Spot on, but that didn’t stop the talented Sheffield seven-piece from whipping the all-age crowd into an appreciative, hand-thrusting frenzy with an hour-plus of catchy, multi-instrumental more hit than miss tunes after a short, but storming performance from one of mid-Cornwall’s most promising acts.
Openers Marble Fairy, the new vehicle for former Glass Shark Jimmy Green , and a bit gimmicky with the two girls up front in matching spangly dresses and painted on eye masks, showed some promise, if electro-tinged guitar pop is your thing. The five-piece’s ouvre is danceable enough and, judging by the reaction of the early crowd, definitely has an audience keen on its energetic, disco-rock crossover sound.
But I was just glad to have got my act together enough, a rare feat, in time to catch the full, if brief, set from St Agnes’ Auction for the Promise Club, who remain a personal favourite after several local gigs in the past year. The trio get a more expansive, complex, tight sound out of two guitars and a drum kit than many a band twice their size.
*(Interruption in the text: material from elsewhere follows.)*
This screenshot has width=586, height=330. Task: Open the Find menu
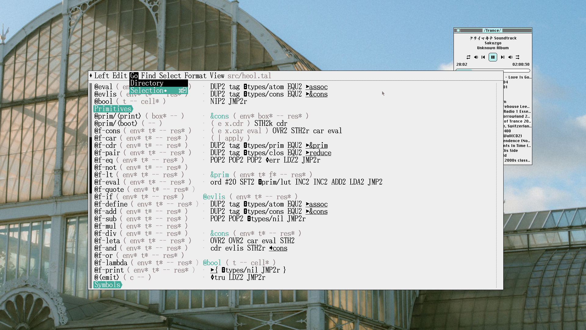[x=148, y=75]
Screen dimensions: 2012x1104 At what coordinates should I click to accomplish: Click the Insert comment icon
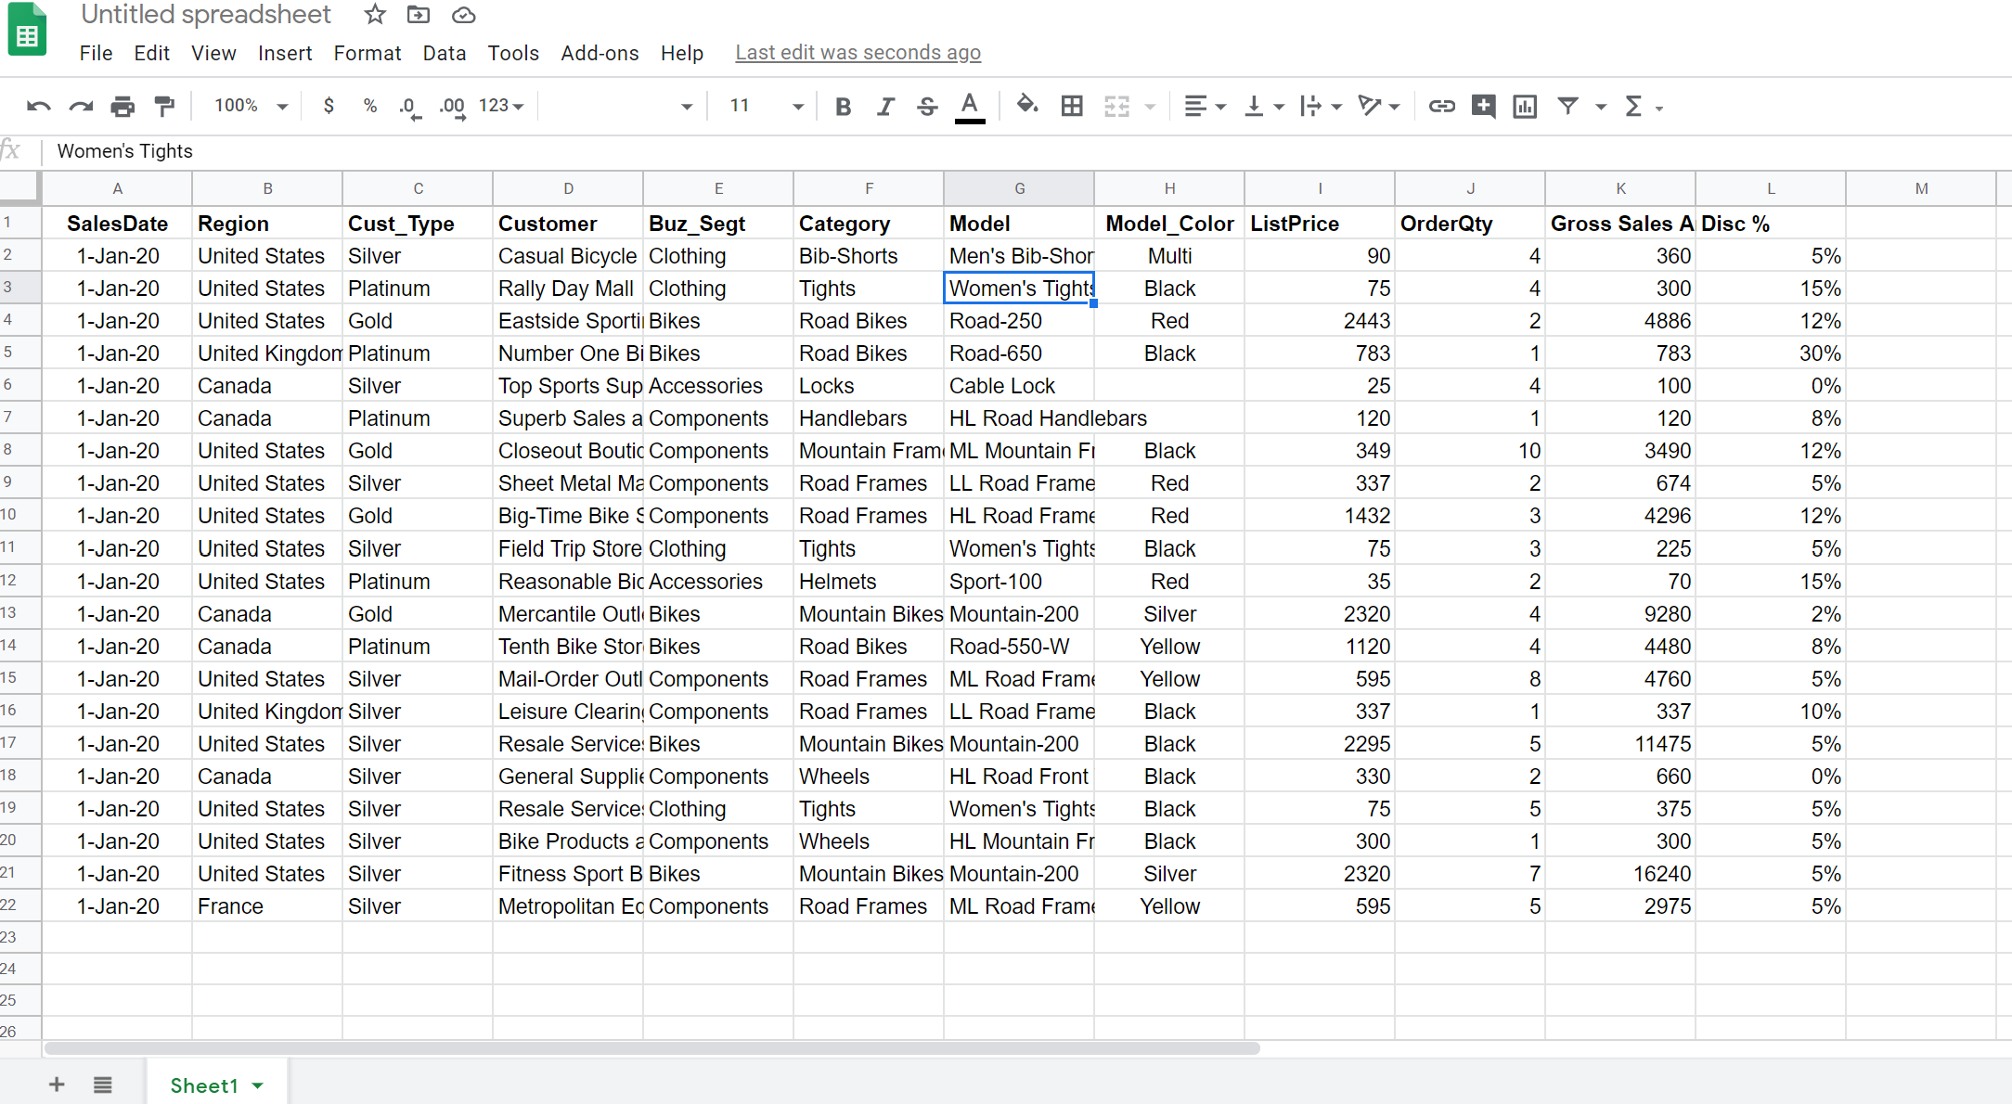click(1483, 107)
Add to the melodious, spiralling hooks diminutive Zoe White-Chambers’ haunting, truly unique voice and their upcoming debut EP, currently being recorded at London’s famed Abbey Road, vows to be worth a punt.
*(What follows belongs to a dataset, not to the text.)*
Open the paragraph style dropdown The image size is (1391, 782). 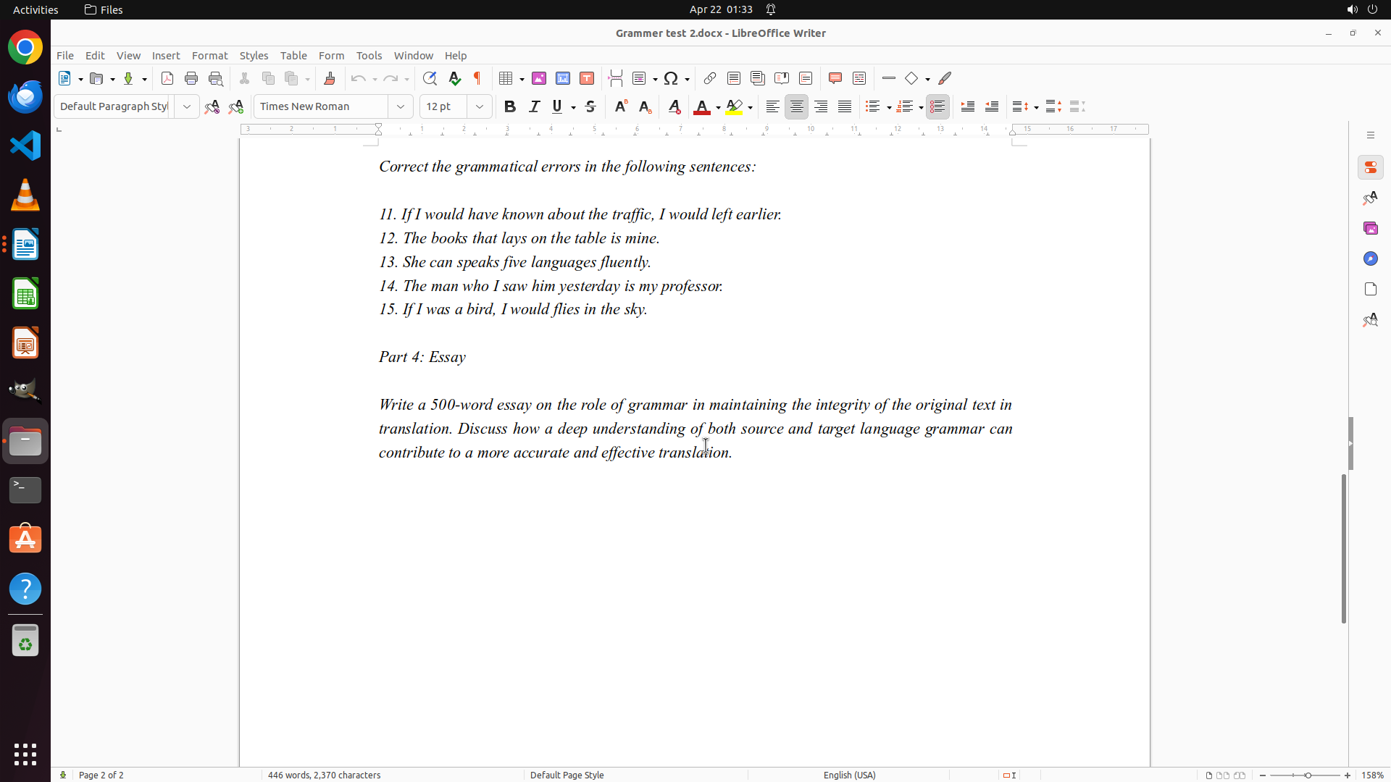coord(187,106)
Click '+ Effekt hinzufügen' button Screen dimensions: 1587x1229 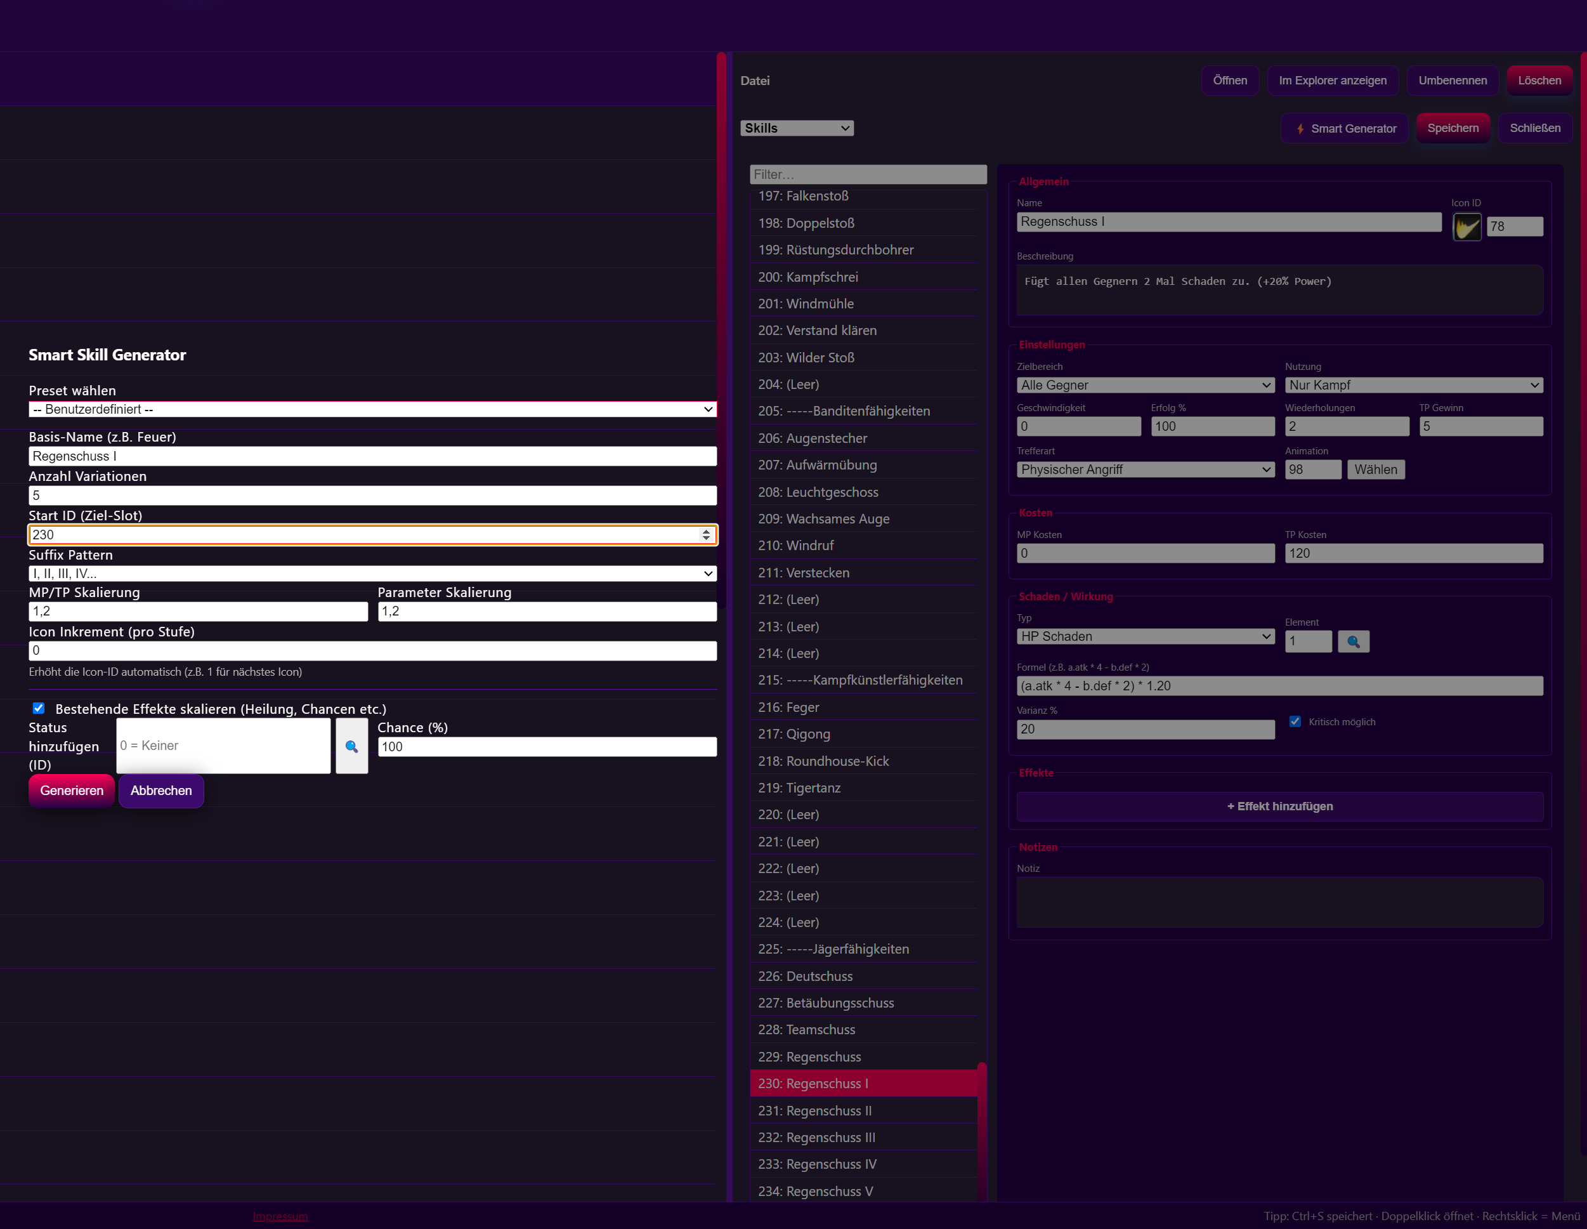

It remains a mystery to me how a) promoters SW1 manage to get chart-toppers like ‘Reverend’ John McClure et al to swing down to Cornwall and b) how they then fail to sell out.
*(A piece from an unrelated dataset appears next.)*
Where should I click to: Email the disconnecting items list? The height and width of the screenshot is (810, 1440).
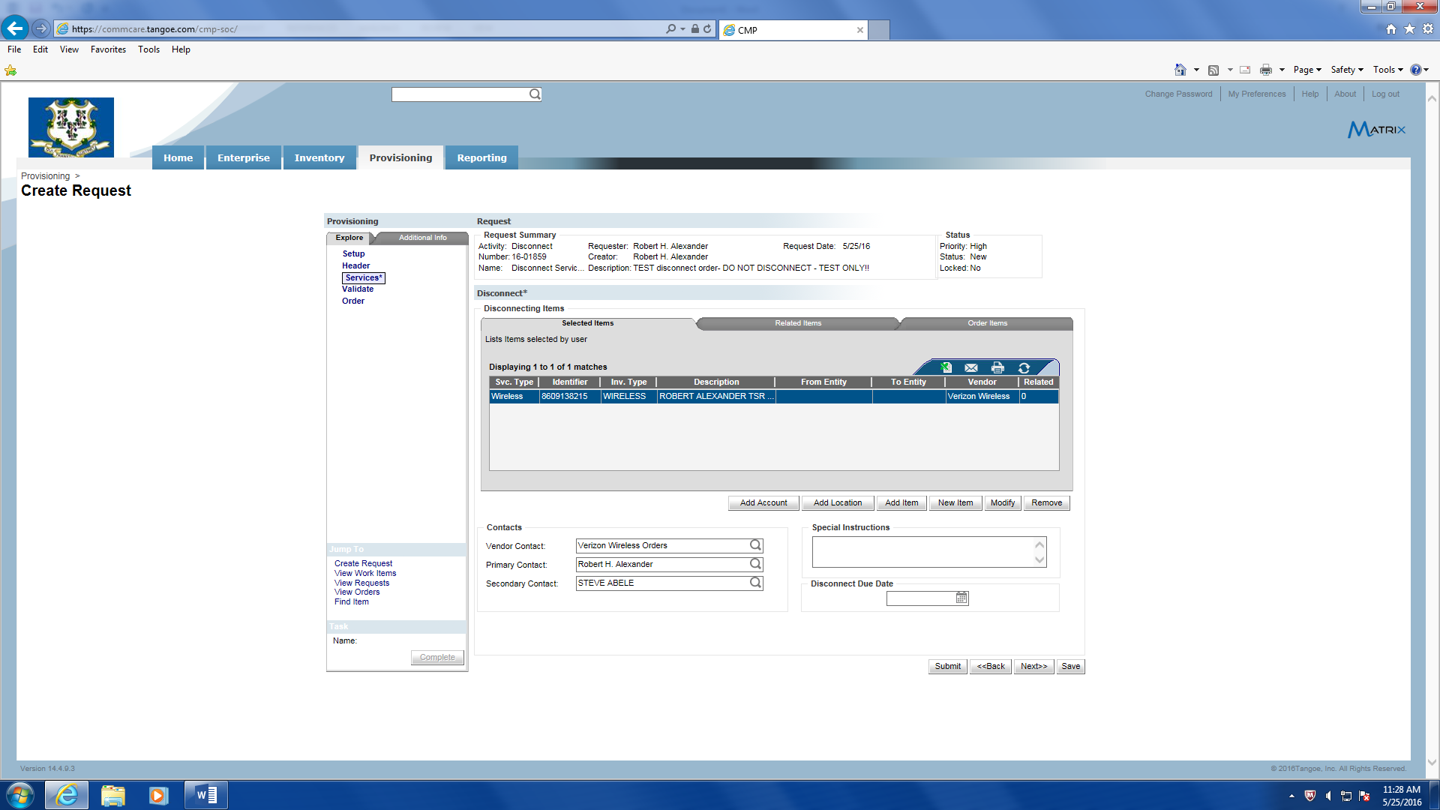click(x=971, y=368)
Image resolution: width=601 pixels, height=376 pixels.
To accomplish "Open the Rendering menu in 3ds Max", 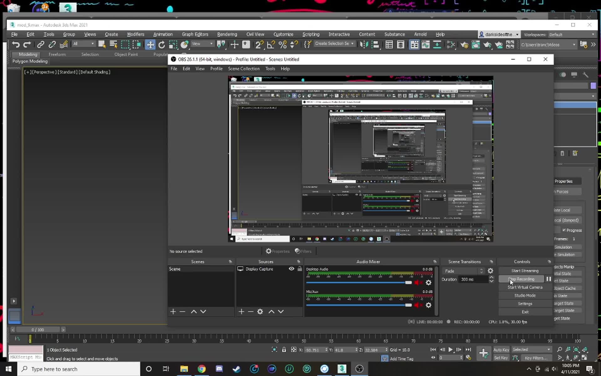I will point(227,34).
It didn’t bode well on the intentionally affected front when McClure, a semi-reluctant ‘edgy spokesman for a generation’ simply because he regularly airs articulate and thoughtful political views, hit the stage in zipped up, puffy parka, hood up and all, but maybe it’s a way of staving off overheating later on.
The seven seemingly multi-talented cohorts - a few regularly swapping instruments throughout, alongside keyboardist Laura Manuel’s effectively seductive moves – were soon in full swing, with the audience lapping it up. Despite the nonsensical finger pointing and now stereotypical swagger, McClure proved an entertaining frontman, lapsing into politics only to randomly fire expletives at the BNP and rant through what I can only assume was a polemic, short rap, rendered fairly incoherent due to the rapid-fire, heavily accented delivery.
Outspoken and headline-grabbing he may be, but McClure easily won over the audience, complimenting Falmouth’s individuality and lack of ubiquitous chain stores, as well as the woman who appears to have returned the handbag he had bought and misplaced, and the band’s hits, sprinkled towards the end and including Open the Window, He Said He Loved Me (when Manuel did come into her own) and masterfully-rendered Heavyweight Champion of the World, got everyone bouncing, smiling and belting out the words back at him.
The band, and McClure especially, may be the latest in a long line of northern sermonising, harmonising, full-of-themselves dance-rock merchants, but long may they choose not to ignore the distant and, at least partially, grateful south.